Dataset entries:
-.-.-

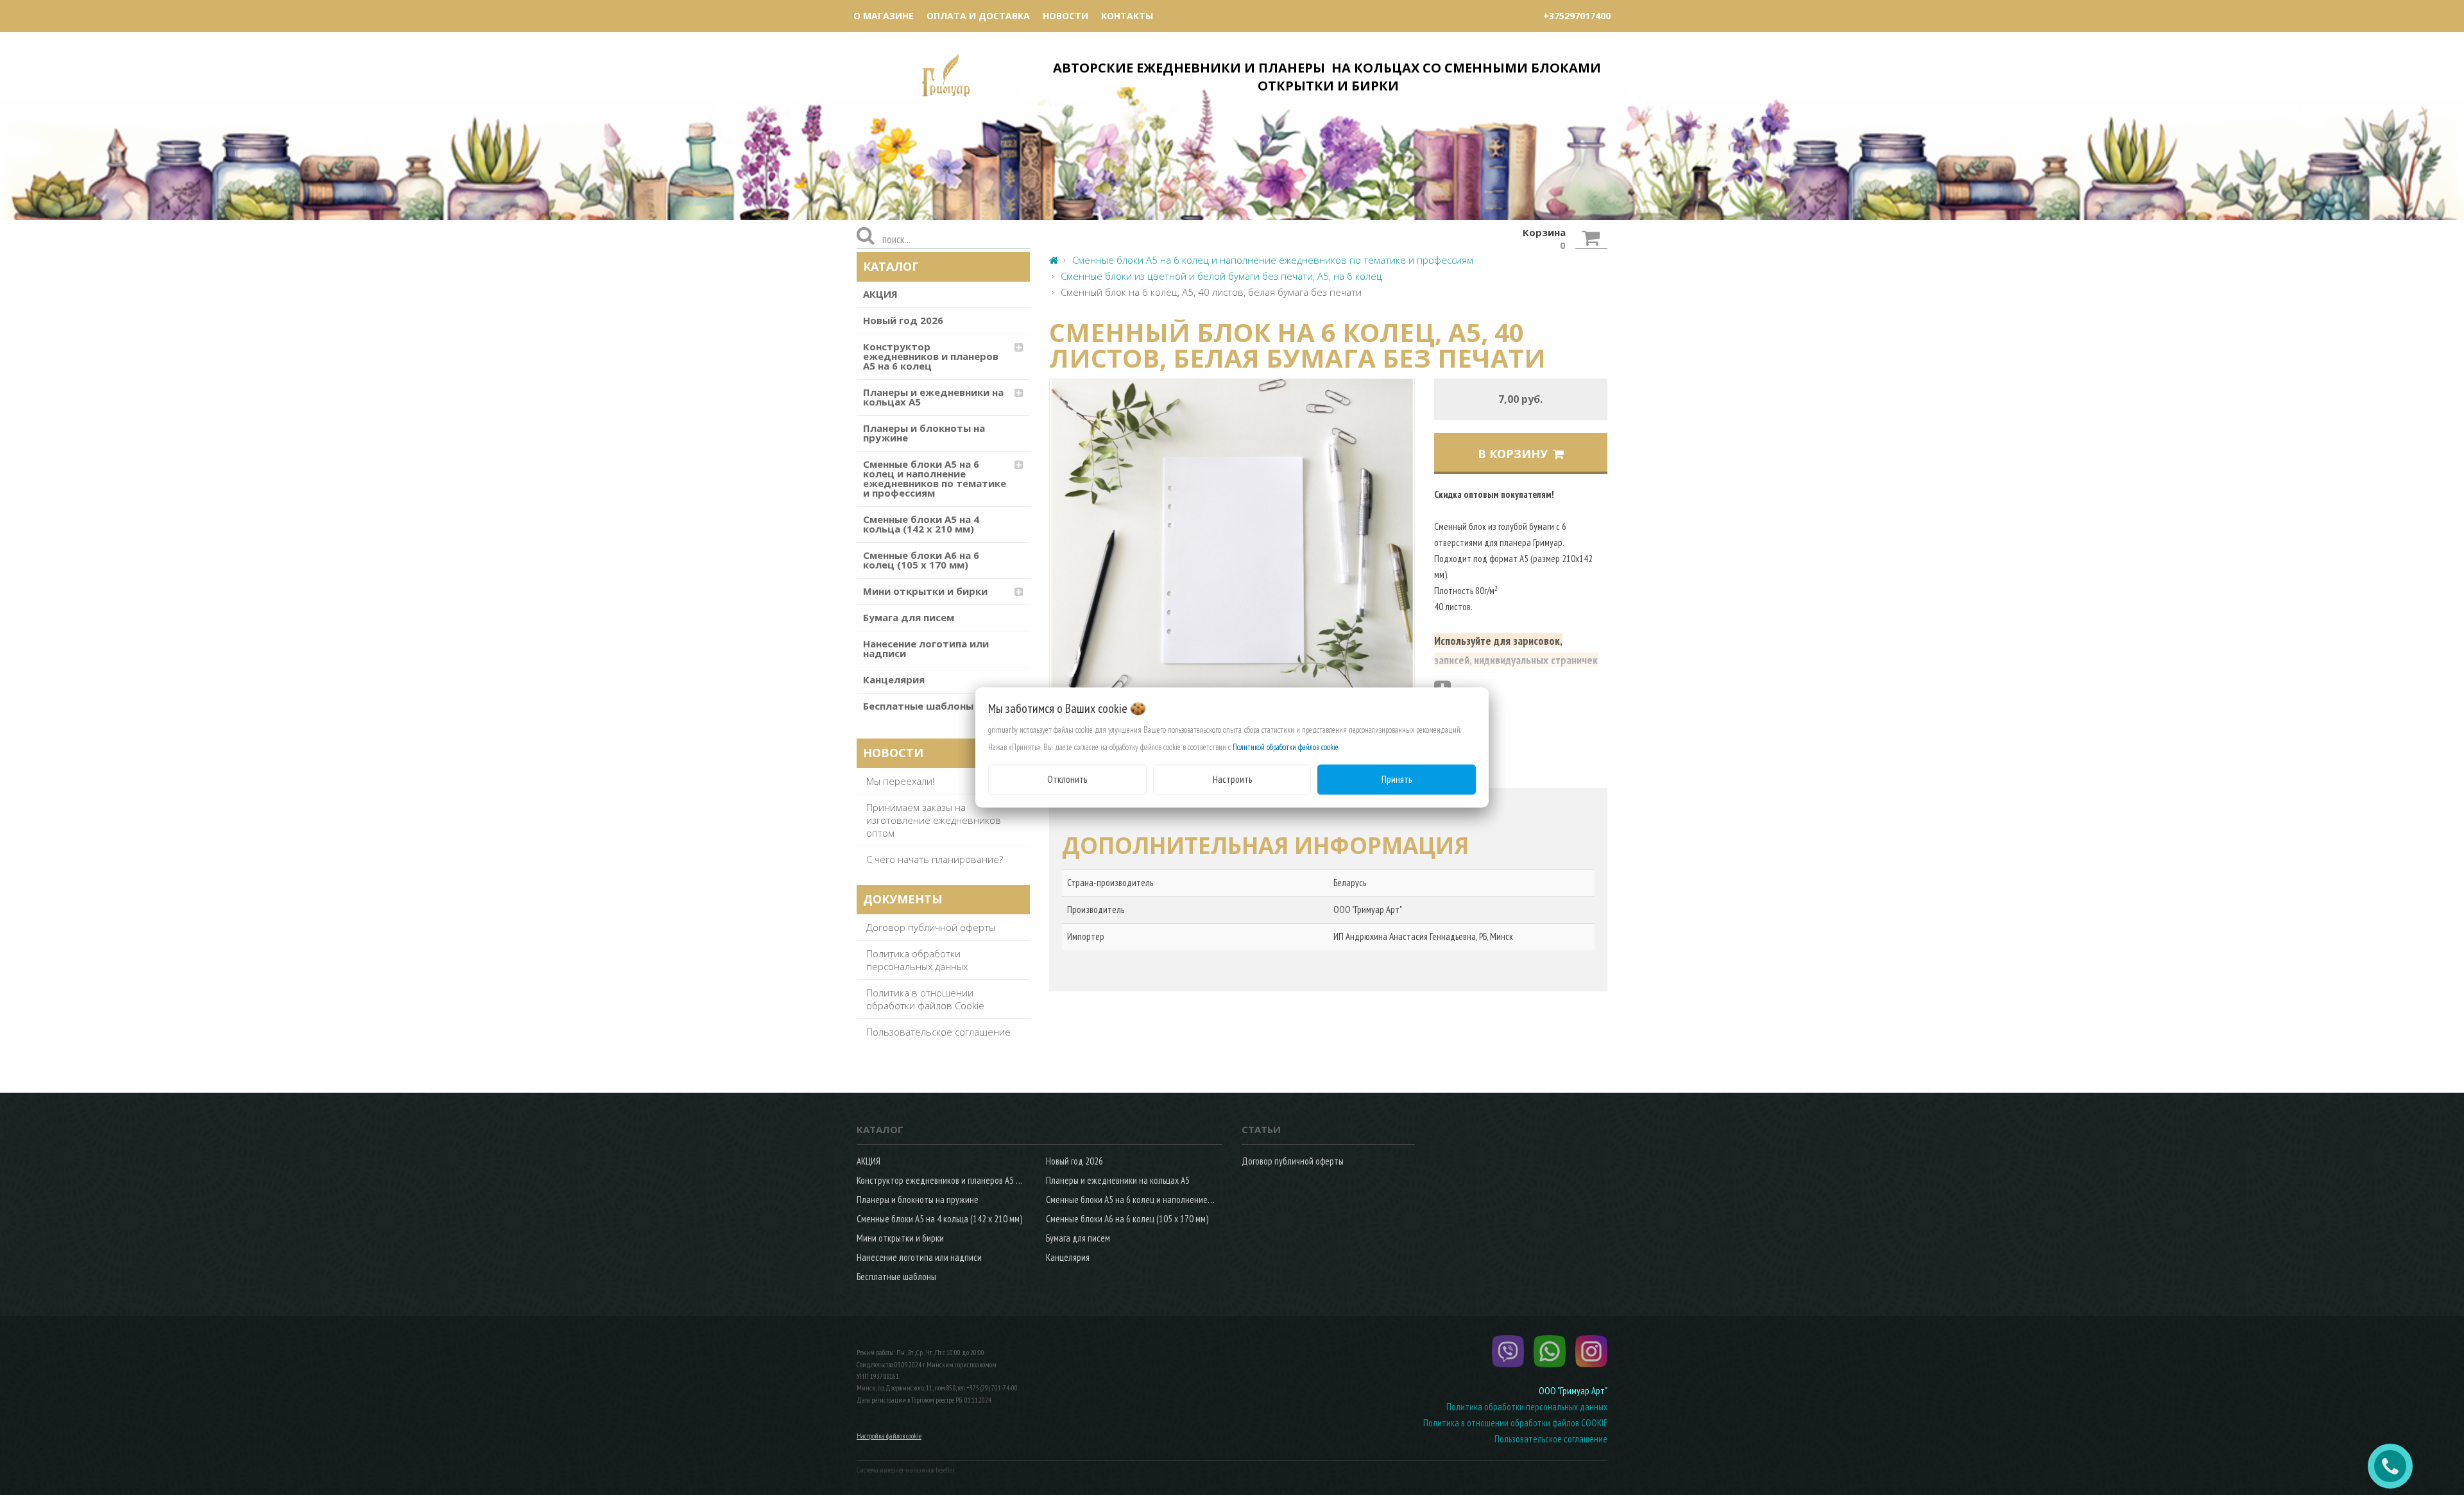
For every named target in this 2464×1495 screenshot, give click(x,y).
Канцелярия (894, 679)
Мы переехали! (900, 780)
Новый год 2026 (903, 320)
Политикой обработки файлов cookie (1286, 747)
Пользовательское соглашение (938, 1031)
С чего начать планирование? (934, 859)
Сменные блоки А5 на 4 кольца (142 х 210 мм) (921, 524)
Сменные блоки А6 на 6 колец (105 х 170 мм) (921, 560)
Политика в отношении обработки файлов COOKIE (1515, 1423)
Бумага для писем (908, 617)
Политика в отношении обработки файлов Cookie (925, 999)
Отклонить (1067, 779)
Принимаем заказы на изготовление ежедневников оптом (933, 820)
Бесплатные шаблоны (918, 705)
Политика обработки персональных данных (917, 960)
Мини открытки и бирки (925, 591)
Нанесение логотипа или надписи (926, 648)
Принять (1397, 779)
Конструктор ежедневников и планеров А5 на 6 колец (930, 356)
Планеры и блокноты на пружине (924, 433)
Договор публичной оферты (930, 927)
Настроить (1232, 779)
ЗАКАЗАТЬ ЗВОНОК (2395, 1466)
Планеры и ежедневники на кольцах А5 (933, 397)
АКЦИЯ (880, 293)
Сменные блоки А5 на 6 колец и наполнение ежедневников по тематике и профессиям (934, 478)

-.-.-

Brief ▸ The string "отношении" marks the lines to copy; report each of them from the data above.

Answer area ▸
Политика в отношении обработки файлов COOKIE (1515, 1423)
Политика в отношении обработки файлов Cookie (925, 999)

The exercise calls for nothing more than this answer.